O discurso da V Conferência da UNESCO, realizada em Hamburgo em 1997, invoca as

grandes transformações políticas, económicas e sociais dos últimos dez anos para

justificar a necessidade de se pensar a educação e formação de adultos segundo uma

perspetiva mais ajustada às sociedades modernas. Na V Conferência Internacional, a

UNESCO, na Declaração de Hamburgo deixa uma mensagem, onde, manifestando

inequivocamente a necessidade da EA, se compromete a assegurar a homens e mulheres

uma educação ao longo das suas vidas, educação que pretende proporcionar prazer a

todos os adultos envolvidos, constituindo, paralelamente, uma ferramenta, um direito e

uma responsabilidade compartilhada. Para que este compromisso possa ser assumido

com sucesso, a UNESCO, manifesta a urgência da criação de meios, que garantam o

investimento nacional e internacional na educação de jovens e adultos.

1.2.1 Da “Educação Permanente” à “Aprendizagem ao Longo da Vida”

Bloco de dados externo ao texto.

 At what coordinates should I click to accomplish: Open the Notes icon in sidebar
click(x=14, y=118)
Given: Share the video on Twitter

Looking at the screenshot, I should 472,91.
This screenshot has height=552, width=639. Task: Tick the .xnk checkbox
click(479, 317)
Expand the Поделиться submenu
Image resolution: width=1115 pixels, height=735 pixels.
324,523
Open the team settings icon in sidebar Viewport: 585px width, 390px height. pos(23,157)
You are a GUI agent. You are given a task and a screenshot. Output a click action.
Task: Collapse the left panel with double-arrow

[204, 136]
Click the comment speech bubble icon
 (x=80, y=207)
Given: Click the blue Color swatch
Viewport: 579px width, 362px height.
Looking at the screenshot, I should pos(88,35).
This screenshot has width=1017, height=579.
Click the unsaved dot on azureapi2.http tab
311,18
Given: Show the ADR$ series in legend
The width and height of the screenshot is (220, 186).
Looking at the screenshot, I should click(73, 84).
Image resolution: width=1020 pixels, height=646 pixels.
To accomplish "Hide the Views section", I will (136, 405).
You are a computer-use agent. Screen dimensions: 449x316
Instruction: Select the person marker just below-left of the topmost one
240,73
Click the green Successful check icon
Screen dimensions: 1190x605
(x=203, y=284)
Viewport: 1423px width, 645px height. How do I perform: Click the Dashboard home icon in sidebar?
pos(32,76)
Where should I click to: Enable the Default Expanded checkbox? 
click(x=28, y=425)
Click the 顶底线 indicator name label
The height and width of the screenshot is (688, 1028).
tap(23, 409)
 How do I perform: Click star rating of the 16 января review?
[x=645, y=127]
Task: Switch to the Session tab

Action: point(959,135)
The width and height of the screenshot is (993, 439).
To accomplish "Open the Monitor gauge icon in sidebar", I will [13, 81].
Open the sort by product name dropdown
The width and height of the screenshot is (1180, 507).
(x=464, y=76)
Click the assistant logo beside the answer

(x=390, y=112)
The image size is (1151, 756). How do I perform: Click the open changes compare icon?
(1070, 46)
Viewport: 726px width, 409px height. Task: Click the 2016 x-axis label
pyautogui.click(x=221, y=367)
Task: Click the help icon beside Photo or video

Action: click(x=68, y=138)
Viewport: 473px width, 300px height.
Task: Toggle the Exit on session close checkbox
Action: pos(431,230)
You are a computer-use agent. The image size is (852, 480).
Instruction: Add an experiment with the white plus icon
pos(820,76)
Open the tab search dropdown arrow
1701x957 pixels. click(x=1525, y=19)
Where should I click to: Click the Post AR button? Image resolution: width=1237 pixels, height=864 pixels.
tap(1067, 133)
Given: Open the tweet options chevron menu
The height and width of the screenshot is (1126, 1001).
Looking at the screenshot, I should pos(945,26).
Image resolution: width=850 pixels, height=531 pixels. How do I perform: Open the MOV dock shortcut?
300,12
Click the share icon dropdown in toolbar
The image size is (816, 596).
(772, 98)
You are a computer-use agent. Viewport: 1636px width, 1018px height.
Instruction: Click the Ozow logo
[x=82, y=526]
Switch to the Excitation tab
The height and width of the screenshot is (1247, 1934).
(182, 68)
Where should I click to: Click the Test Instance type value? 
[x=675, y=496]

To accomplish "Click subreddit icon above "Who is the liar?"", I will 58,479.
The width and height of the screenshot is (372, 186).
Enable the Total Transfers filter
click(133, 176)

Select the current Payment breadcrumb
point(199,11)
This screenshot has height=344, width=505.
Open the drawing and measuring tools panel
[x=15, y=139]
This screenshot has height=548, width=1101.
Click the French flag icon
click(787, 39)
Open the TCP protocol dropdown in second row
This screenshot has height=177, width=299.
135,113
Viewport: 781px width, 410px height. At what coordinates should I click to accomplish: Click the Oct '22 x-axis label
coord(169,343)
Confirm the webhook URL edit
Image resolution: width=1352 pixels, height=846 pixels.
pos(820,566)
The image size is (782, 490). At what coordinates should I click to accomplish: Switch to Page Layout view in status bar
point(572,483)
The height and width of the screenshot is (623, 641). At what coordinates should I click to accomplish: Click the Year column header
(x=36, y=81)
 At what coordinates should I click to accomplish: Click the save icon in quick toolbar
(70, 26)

A UNESCO, desde a sua fundação, procurou a sua identidade no seio específico das

Nações unidas e, na opinião de Finger e Asún (2003) encontrou-a na educação

permanente.

O movimento de educação permanente surgiu no início dos anos 70, e é contemporâneo

de outras correntes críticas do modelo escolar protagonizadas por autores como Ivan

Illich e, noutro contexto, por Paulo Freire. A UNESCO, ao publicar o relatório de Faure

(1972), que relega a lógica de acumulação de conhecimentos e enfatiza o processo de

“aprender a ser”, marca uma viragem no pensamento sobre a educação. A perspetiva

deste modelo encara a educação como um processo contínuo, confundindo-se com a

existência e a construção da pessoa. Há três pressupostos inerentes a este processo

educativo: continuidade, diversidade e globalidade (Canário, 1999). Segundo Canário

(1999), no campo das práticas educativas, os ideais desde processo tiveram uma

amplitude limitada, cuja consequência foi a continuação e o reforço da lógica

escolarizada.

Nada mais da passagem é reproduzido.